The stadium sits on the edge of a huge car making complex first built in the 1930s, complete with two power stations, a test track and its own sausage factory. With more than 100 plants around the world producing €231bn ($259bn) and 10.9m vehicles last year, VW is the world's biggest car company, ahead of Toyota and General Motors. The task of its top executives that day was to lock-up future supplies of cobalt, a rare metal critical to the production of electric car batteries and VW's next generation of vehicles, from hatchbacks to all-electric lorries.
There is around 10kg of cobalt in an electric car battery, according to bank BMO, and prices have rocketed from $23,000 to $58,000 per tonne in the last three years as electric cars have become a mass-market reality.
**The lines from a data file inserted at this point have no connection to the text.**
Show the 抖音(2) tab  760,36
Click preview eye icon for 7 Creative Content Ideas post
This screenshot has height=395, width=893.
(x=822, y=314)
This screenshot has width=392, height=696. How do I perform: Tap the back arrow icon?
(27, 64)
But with supplies tight, car groups will fail to make the transition to electric technology if they cannot get the metals required.
Across the table at Wolfsburg was Franck Schulders, a trader from Swiss commodities giant Glencore, the world's biggest cobalt producer. Unknown even in the mining industry, Schulders is head of cobalt trading for Glencore, known for its cocky, no-prisoners culture.
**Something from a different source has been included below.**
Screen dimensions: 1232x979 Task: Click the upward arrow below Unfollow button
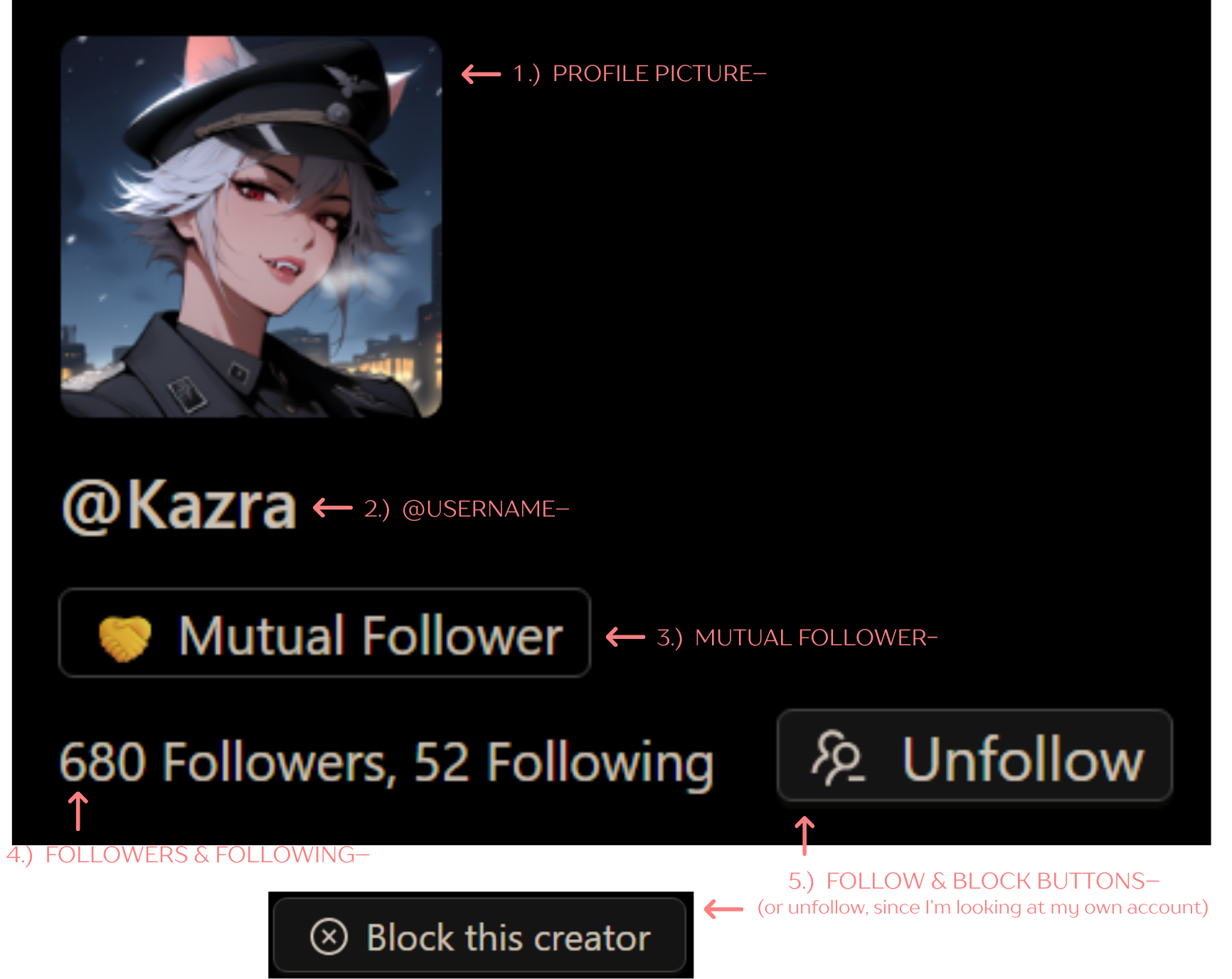point(804,836)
Both companies were keen to land a deal: Glencore had largely lucked into its cobalt position, generated as byproduct from its base metals mines from Africa to the Arctic Circle, and wanted to cash in on surging prices. But talks failed almost immediately. The two sides walked away.
The stumbling block was price. Whilst Glencore wanted a mega-deal, VW was unaccustomed to dealing with a mining company. From aluminium wheels to a car's steel chassis, it is more used to buying metal on a just-in-time basis at market prices, hedging any risk via its bankers in Frankfurt.
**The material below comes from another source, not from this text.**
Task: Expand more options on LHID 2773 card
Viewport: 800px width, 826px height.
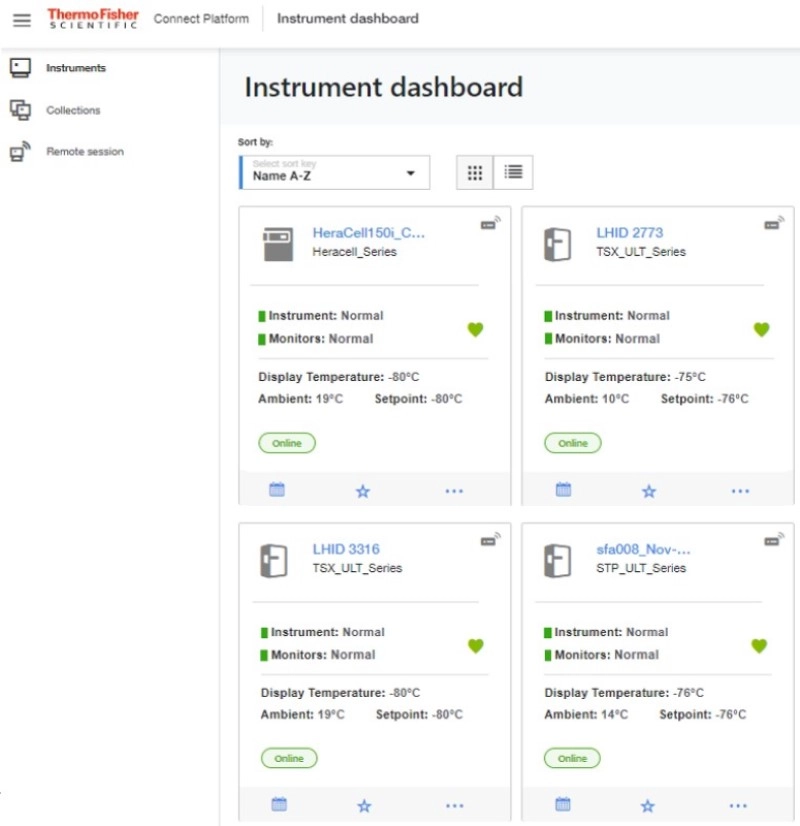Action: click(740, 491)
Instead it was being asked to commit huge sums to a niche commodity that may not even be used in cars in five years time: battery technology is changing at pace and cell makers including Sony and Panasonic are increasingly edging cobalt out of their battery packs, turning to new formulas that use a higher percentage of nickel, aluminium and manganese.
Adding in huge uncertainties in the car industry, from government incentives to vehicle-sharing and a global shortage of charging points, and cobalt becomes almost impossible to properly value. Miles away from each other on price, Glencore and VW left Wolfsburg empty-handed.
“The automative companies do not understand mining well, that's evident,” says the director of one company competing against Glencore in the battery metal market. Carmakers have “huge capital commitments coming up over the next decade just to make this transition, so their priorities are to look after their own business, but they also realise that they can't miss the boat on raw materials.”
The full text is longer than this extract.